Gassed civilians arrive at a British Casualty Clearing Station
22 April 1915: 19.00
Dusk began to fall. A British nurse, who was serving as a Sister in Charge at a British Casualty Clearing Station (believed to be C.C.S. No. 5 at Poperinghe), described her astonishment as Belgian civilians began to arrive with unusual and distressing symptoms, the like of which she had never seen before:
“... a Belgian came staggering in, and for a short time it was very difficult to find out what was the matter with him. He looked like a patient in an advanced stage of pneumonia, and hardly seemed to know what had happened to him. Our difficulties were increased by the fact that he only spoke Flemish of which none of us understood a word. We had scarcely got him to bed when some ambulances arrived bringing some more patients, nearly all women and children. They were all in the same kind of condition, and at first we were greatly astonished when it was discovered that they had all in some way been gassed.

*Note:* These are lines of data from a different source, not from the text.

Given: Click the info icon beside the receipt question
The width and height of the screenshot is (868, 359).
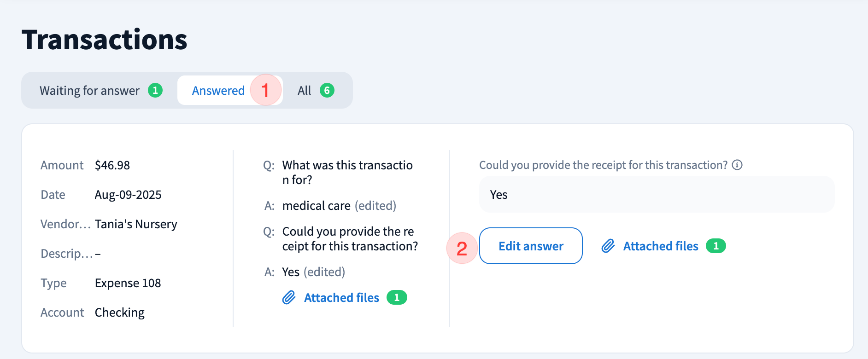Looking at the screenshot, I should [737, 165].
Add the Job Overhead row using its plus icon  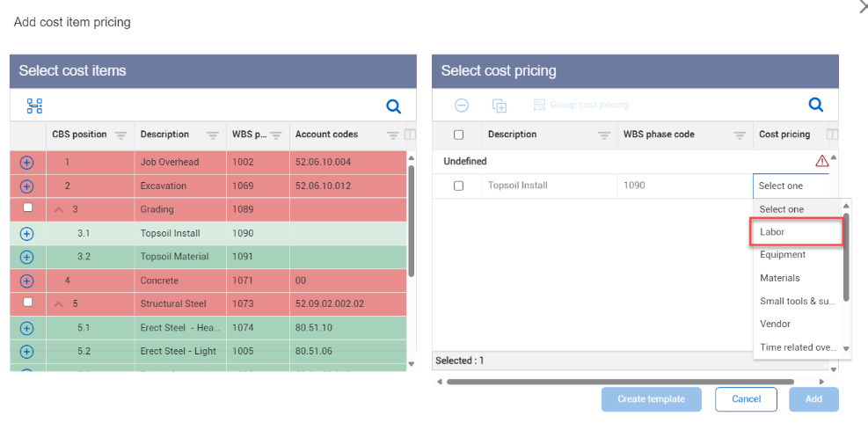[x=26, y=163]
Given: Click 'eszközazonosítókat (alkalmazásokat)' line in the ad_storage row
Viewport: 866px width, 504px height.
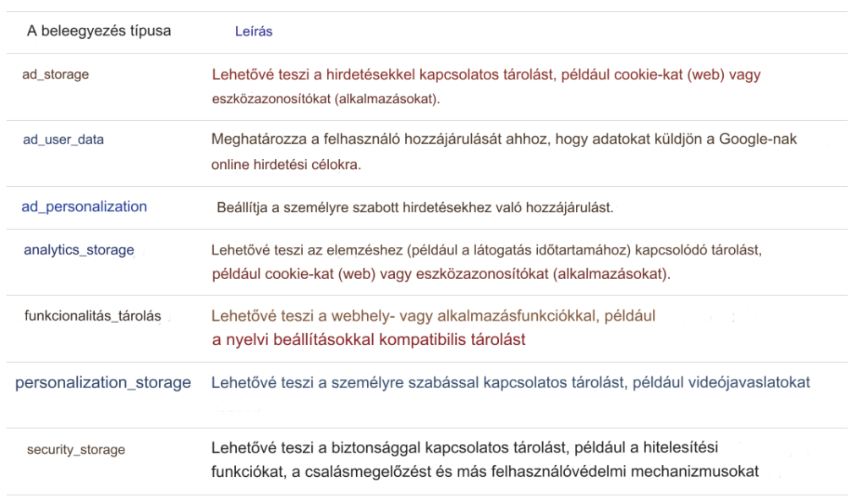Looking at the screenshot, I should (x=326, y=99).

Later we knew that they were the ones who were on what one might call the outskirts of the gas attack. Soon we had the hospital full, or rather I should say packed with our own men. At first I think we were all filled with astonishment at this fiendish mode of warfare which had certainly never entered into our calculations. Every conceivable remedy was tried, but I have little hesitation in saying that these gassed cases are the most distressing that one could possibly have to deal with. These patients were not by any means the worst or most numerous that we ever had to deal with, but being the first we had ever seen or even thought of made them seem much more difficult to tackle.” (1)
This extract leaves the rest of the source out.